Reactive power standards are also a common issue for wind plants, according to Goggin. The standards also require the reactive power output of the plant to remain within a certain range relative to the real power output of the plant.
The FERC standards establish a time line for each step of the application process, as well as determine reasonable fee levels through an extensive compromise and negotiation process. However, some states that have adopted interconnection standards have allotted a shorter time for the read-through of an application with small generators using UL-listed equipment.
Still, under FERC's standards, it's left up to the regional electric utilities to commission studies to determine reactive compensation requirements. “That ruling said that the regional operators of the transmission systems will do additional studies for every wind farm and every generator that gets connected, renewable or not,” says Timothy Poor, vice president, Global Sales & Business Development, American Superconductor Corp. (AMSC), Devens, Mass. “Frankly, it's not that difficult. You get the system impact study and go.”
However, Poor agrees that the requirements would benefit from a national standard instead of case-by-case studies. “That would make things a little simpler for the developers because it would be known up-front,” he explains. “It wouldn't be contingent upon waiting for a study.”
Whereas the federal government generally has jurisdiction over non-utility generating systems that are connected to electric transmission lines, individual states regulate the process whereby a small-scale, renewable energy system is connected to the electric distribution grid. Although the federal government has provided some degree of guidance to states on interconnection policy, interconnection standards vary widely from state to state.
As of September 2008, 37 states have adopted statewide interconnection standards, according to the 2008 edition of the Network for New Energy Choices (NNEC) report, “Freeing the Grid,” which rates states on the best and worst practices in their net metering policies and interconnection standards. According to NNEC, the best state renewable energy policies are those that maximize credit for excess electricity sent to the grid, reduce unnecessary and burdensome red tape/special fees, set clear goals/targets, and provide incentives to encourage homeowners/businesses to install renewable energy systems. If not designed well or enforced fairly, these policies can cause excessive time and monetary costs to the development of customer-sited renewable energy and other forms of DG.
Customers considering grid-tied renewable energy systems in states with well-designed interconnection standards have the advantage of a process that is transparent and equitable, and that often involves separate tiers of analysis depending on a system's size and complexity, similar to the IREC DG interconnection plan. “Under these tiered approaches, a reasonable cost structure and reasonable time frames are laid out,” McAllister says.
These tiers often involve a “fast track” for interconnecting well-understood systems, such as PV systems sized 2MW or less. “There's a recognition that the small inverter-based systems that comply with UL codes are inherently safe and don't need a lot of study,” McAllister says. “As you move up to larger systems, that changes. But at least there's a process.”
However, not all statewide interconnection standards in the 37 states that have adopted them are created equal. In fact, 13 states have not adopted statewide standards at all (see Map). States that perform poorly have policies that discourage homeowners and businesses from investing in renewable energy systems, for example, by requiring well-established, proven technologies to undergo rigorous, time-consuming, expensive reviews that dramatically increase the costs of the systems and the amount of time it takes for them to pay for themselves, according to the NNEC guidelines. In some cases, the interconnection process is so lengthy, arduous, and expensive that it stops the development of customer-sited DG. Historically, this has been highly problematic for potential developers of small DG systems. “States that do not have that — it's a real barrier to net metering and interconnection,” McAllister says. “Not just PV or wind, but any distributing generation.”

DIRECTIVE 1:
In the passage on interconnection standards, list each thing that, according to NNEC, the best state renewable energy policies do.
DIRECTIVE 2:
Return everything in the passage on interconnection standards from "Reactive power standards" down to "using UL-listed equipment.", copied word for word.

DATASET CONTENT:

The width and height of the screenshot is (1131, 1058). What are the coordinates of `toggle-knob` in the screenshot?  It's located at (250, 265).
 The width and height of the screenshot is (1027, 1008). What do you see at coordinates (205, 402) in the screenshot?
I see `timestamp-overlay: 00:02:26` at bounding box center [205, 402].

ANSWER SPACE 1:
- Maximize credit for excess electricity sent to the grid
- Reduce unnecessary and burdensome red tape/special fees
- Set clear goals/targets
- Provide incentives to encourage homeowners/businesses to install renewable energy systems

ANSWER SPACE 2:
Reactive power standards are also a common issue for wind plants, according to Goggin. The standards also require the reactive power output of the plant to remain within a certain range relative to the real power output of the plant.
The FERC standards establish a time line for each step of the application process, as well as determine reasonable fee levels through an extensive compromise and negotiation process. However, some states that have adopted interconnection standards have allotted a shorter time for the read-through of an application with small generators using UL-listed equipment.